Text excerpt -

#####

Patients with ovarian cancer who were treated at programs who often used neoadjuvant chemotherapy had greater improvements in short-term mortality and similar gains in median overall survival compared with programs who infrequently utilized this chemotherapy approach, according to recent study results.

In particular, neoadjuvant chemotherapy is given to patients to shrink a tumor before undergoing the main cancer treatment, which is often surgery

Dr. Alexander Melamed, lead author of this study and assistant professor of obstetrics and gynecology at Columbia University Medical Center, told CURE® that this study assures patients and providers that neoadjuvant therapy is safe and effective for treatment of advanced ovarian cancer — despite past skepticism.

“The importance of this study is that it may help to resolve sort of a long-standing controversy that has existed in gynecologic oncology,” he said. “Despite the fact that there have been multiple randomized trials that have demonstrated that giving (patients) neoadjuvant chemotherapy before you do their surgery for advanced ovarian cancer is a reasonable approach that probably reduces surgical harm, there have been people who have continued to doubt that conclusion despite their being trials.”

#####

Exercise instructions -
1 – Decide whether each statement below agrees with the ovarian cancer excerpt. Answer yes or no for each, and quote the words from the excerpt that settle it.
(a) Neoadjuvant chemotherapy is given to shrink a tumor before the main cancer treatment.
(b) Dr. Alexander Melamed is a professor of surgery at Columbia University Medical Center.
(c) Programs that often used neoadjuvant chemotherapy showed smaller gains in median overall survival than programs that seldom used it.
2 – Reproduce word for word the stretch of the ovarian cancer excerpt from "Dr. Alexander Melamed, lead" through "despite past skepticism.".

#####

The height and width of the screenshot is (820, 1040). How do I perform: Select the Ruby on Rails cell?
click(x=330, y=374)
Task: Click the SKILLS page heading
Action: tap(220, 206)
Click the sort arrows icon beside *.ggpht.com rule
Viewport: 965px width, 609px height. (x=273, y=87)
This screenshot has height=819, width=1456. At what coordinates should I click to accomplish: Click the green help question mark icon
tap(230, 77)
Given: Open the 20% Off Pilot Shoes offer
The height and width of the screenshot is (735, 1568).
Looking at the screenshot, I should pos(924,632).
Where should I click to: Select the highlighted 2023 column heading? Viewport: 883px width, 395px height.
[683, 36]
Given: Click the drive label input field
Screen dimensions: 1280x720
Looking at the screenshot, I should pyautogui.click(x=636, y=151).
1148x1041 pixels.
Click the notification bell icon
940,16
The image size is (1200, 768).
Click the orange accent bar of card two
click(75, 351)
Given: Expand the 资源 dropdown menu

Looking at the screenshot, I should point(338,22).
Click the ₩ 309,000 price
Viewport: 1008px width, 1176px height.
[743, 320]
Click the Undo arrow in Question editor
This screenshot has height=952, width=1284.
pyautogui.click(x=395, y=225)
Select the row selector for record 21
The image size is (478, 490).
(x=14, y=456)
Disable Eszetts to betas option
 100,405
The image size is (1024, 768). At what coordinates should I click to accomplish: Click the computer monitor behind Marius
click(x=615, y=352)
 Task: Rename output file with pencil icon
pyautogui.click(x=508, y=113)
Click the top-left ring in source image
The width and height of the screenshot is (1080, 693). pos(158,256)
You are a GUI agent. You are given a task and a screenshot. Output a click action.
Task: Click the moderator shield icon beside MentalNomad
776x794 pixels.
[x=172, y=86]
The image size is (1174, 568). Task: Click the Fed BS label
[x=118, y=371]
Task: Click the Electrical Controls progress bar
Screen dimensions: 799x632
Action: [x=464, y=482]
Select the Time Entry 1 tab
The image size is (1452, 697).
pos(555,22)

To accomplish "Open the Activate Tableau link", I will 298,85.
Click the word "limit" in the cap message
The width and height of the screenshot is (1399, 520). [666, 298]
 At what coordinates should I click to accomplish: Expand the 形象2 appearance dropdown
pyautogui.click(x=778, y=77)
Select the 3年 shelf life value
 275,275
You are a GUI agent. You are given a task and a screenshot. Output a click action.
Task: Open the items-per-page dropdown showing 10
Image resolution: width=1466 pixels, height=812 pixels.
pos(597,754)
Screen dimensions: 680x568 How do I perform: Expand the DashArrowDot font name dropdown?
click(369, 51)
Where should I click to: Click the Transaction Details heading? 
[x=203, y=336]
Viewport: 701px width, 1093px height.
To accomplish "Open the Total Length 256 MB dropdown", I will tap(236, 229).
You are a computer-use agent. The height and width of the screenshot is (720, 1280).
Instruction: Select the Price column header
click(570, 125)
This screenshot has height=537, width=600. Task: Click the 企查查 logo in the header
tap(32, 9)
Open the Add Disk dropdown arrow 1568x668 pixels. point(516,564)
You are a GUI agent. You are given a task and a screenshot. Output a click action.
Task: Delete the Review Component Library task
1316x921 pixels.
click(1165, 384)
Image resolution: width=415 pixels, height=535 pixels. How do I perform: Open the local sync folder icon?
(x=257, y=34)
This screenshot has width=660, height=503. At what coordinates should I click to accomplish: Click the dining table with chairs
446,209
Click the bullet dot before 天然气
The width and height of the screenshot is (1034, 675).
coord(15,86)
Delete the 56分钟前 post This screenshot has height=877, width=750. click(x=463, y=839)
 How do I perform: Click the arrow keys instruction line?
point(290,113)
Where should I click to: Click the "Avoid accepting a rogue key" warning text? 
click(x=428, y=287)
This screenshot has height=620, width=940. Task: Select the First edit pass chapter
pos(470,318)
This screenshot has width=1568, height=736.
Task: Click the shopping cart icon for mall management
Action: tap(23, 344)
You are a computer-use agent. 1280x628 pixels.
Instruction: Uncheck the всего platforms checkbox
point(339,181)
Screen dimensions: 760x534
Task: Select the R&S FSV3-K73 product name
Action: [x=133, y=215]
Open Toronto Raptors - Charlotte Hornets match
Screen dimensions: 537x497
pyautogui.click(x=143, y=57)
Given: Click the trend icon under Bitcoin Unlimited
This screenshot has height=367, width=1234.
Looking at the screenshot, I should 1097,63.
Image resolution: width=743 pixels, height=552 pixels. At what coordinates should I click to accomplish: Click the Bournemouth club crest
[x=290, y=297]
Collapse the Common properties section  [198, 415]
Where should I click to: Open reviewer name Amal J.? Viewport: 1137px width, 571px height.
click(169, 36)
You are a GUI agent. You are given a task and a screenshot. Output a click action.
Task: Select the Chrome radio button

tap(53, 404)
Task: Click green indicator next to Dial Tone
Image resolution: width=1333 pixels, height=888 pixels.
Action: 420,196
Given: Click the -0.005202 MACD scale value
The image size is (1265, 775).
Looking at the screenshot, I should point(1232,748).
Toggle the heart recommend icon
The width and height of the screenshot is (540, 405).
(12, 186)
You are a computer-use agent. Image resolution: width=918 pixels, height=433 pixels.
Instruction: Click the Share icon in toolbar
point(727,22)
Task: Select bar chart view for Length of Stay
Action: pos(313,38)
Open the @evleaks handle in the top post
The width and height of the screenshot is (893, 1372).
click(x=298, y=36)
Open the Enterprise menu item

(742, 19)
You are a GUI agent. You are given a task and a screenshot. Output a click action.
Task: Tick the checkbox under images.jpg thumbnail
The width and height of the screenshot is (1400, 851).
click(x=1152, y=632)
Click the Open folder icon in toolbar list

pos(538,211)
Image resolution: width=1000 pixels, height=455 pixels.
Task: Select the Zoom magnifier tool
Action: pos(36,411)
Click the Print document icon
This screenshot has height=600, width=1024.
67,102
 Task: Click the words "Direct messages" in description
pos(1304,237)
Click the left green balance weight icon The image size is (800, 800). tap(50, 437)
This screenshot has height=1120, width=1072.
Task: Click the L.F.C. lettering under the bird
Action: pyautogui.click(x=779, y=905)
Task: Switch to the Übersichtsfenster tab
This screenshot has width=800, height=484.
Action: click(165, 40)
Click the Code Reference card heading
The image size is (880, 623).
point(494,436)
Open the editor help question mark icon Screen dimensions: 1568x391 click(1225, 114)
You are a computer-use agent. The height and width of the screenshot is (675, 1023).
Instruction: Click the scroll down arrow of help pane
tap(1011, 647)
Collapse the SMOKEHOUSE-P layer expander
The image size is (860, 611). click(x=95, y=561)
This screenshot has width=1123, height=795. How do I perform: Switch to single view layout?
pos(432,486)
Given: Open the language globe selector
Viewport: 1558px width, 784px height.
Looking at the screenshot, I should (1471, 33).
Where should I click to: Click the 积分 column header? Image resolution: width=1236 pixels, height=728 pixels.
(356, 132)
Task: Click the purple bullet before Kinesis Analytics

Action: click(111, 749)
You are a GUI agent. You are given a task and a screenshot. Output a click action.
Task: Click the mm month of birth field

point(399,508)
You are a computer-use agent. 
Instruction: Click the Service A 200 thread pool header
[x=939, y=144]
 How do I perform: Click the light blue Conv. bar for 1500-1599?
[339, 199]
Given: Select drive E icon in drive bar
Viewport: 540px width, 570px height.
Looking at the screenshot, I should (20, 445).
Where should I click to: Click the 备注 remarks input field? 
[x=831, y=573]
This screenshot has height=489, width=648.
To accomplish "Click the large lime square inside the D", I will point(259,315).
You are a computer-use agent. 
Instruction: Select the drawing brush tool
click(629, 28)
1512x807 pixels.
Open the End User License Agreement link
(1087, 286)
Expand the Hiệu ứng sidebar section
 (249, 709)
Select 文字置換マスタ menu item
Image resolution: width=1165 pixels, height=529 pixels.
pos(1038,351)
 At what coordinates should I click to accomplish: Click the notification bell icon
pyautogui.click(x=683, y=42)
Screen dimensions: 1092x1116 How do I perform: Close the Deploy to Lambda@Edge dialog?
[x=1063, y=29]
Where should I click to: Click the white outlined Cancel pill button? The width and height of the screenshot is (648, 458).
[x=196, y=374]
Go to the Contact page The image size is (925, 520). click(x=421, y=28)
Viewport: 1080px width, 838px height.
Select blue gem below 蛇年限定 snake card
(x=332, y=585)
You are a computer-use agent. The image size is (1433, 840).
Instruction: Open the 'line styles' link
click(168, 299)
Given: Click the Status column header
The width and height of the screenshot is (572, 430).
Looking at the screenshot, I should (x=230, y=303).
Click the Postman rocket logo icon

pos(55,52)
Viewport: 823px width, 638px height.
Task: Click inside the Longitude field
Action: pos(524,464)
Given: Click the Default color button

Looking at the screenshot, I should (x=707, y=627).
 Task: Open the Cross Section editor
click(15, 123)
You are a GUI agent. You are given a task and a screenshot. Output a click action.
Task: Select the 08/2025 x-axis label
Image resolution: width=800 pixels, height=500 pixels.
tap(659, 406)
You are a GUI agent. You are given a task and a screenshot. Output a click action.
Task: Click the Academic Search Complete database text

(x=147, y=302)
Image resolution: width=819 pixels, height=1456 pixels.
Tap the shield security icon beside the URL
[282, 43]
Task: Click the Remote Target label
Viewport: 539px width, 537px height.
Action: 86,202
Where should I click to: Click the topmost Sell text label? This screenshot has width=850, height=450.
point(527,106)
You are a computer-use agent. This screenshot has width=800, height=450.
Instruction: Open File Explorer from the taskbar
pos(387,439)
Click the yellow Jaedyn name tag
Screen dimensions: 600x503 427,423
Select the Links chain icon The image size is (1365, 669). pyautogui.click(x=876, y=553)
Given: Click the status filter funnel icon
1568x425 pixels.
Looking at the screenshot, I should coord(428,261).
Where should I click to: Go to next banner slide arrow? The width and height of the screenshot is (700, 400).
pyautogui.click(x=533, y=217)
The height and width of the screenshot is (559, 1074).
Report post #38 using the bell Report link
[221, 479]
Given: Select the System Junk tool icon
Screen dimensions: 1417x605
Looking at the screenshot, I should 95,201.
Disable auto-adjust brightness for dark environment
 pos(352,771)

#####

Solved problems -
1 –
(a) Yes: "neoadjuvant chemotherapy is given to patients to shrink a tumor before undergoing the main cancer treatment"
(b) No: "assistant professor of obstetrics and gynecology at Columbia University Medical Center"
(c) No: "similar gains in median overall survival"

2 –
Dr. Alexander Melamed, lead author of this study and assistant professor of obstetrics and gynecology at Columbia University Medical Center, told CURE® that this study assures patients and providers that neoadjuvant therapy is safe and effective for treatment of advanced ovarian cancer — despite past skepticism.